Station Privacy and PII Concerns

The quesiton of privacy is an excellent one and probably worth splitting this off into it’s own topic. Allowing users the option to provide third-party access to their data in an open & useful way is core to our approach. It’s what makes all of the integrations (like IFTTT, Weather Underground, Alexa, etc.) possible. But we also recognize that there are privacy concerns. We are committed to the seemingly conflicting goals of (1) allowing you to share your data and (2) allowing you to maintain your privacy.

The location delivered by our API for stations set to “share publicly” is the location you set in the app when you configured your station. This location is part of your station’s metadata (name, elevation, indoor/outdoor, height above ground are others), which you have complete control over.

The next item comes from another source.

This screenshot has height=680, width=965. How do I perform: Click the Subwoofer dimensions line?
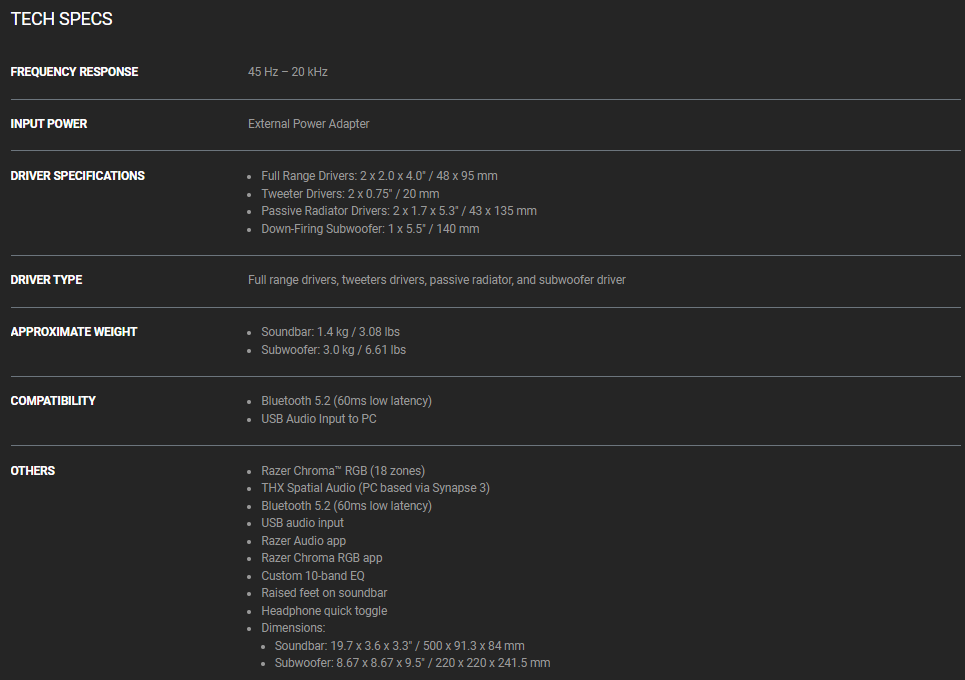tap(412, 663)

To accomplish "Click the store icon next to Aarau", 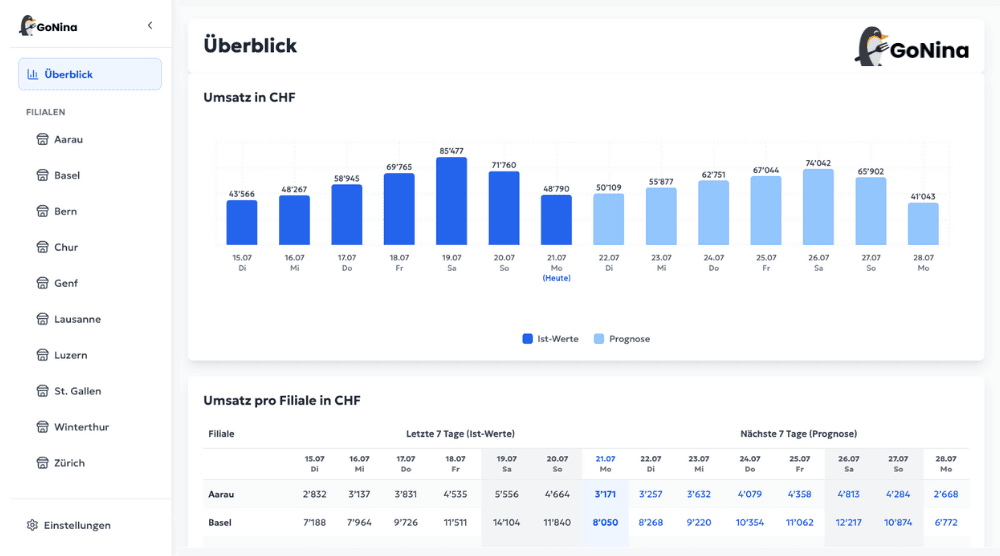I will coord(42,139).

With your permission, we use your phone’s location to center the map, making it easier to set your station’s location (typing in latitude/longitude coordinates is a pain!), but can set the location where ever you like. @GaryFunk’s map uses our API and therfore only shows stations where the “share publicly” setting is toggled “on”. If that setting is toggled “off” then your data requires authentication to view and is therefore invisible to anyone who does not have your username and password.

If you want to hide or obscure your location, there are currently two ways to do that:

  1. To completely hide your station, its data and metadata, you can open the app, go to Settings->Stations->[your station] and toggle the “share publicly” setting to “off”. If you do that, the only way to see your data will be to sign in to one of the Smart Weather apps with your username and password. To everyone else, you’ll be invisible. As @Phoenix points out, this will disable Weather Underground and any other integrations that don’t provide an authentication feature.
  2. To continue sharing your data but obscure or hide your actual location, simply change your station’s location by a small amount: Open the app, go to Settings->Stations->[your station]->location and move the marker. You can set it as close or as far to the actual location as you like. But be aware that moving it too far may have unintended consequences. For example, your forecast and some of your derived parameters rely on your location to be the most accurate.

But what if you want to share your data publicly but you don’t want to disclose your station’s location accurately? We’re in the process (thanks in part to earlier field tester feedback regarding location sensitivity) of adding a feature to address this case. After much discussion, we’ve decided the most flexible solution is to add a “public location” (along with a “public name”) field to each station’s meta-data. This public location would be pre-filled with a “fuzzified” version of your station’s actual location (as Blitzortung and others do). The public location would be delivered transparently and instead of the regular location to any unauthenticated requests over our API and any applications or integrations that use it. Your actual location would be used internally for forecasts and derived parameters, but only authenticated users (yourself or others you give permission to) would be able to see your actual location. Finally, those users who are not sensitive to sharing their accurate location would have the option of overrided the fuzzified location and setting the “public location” to the same value as the actual location.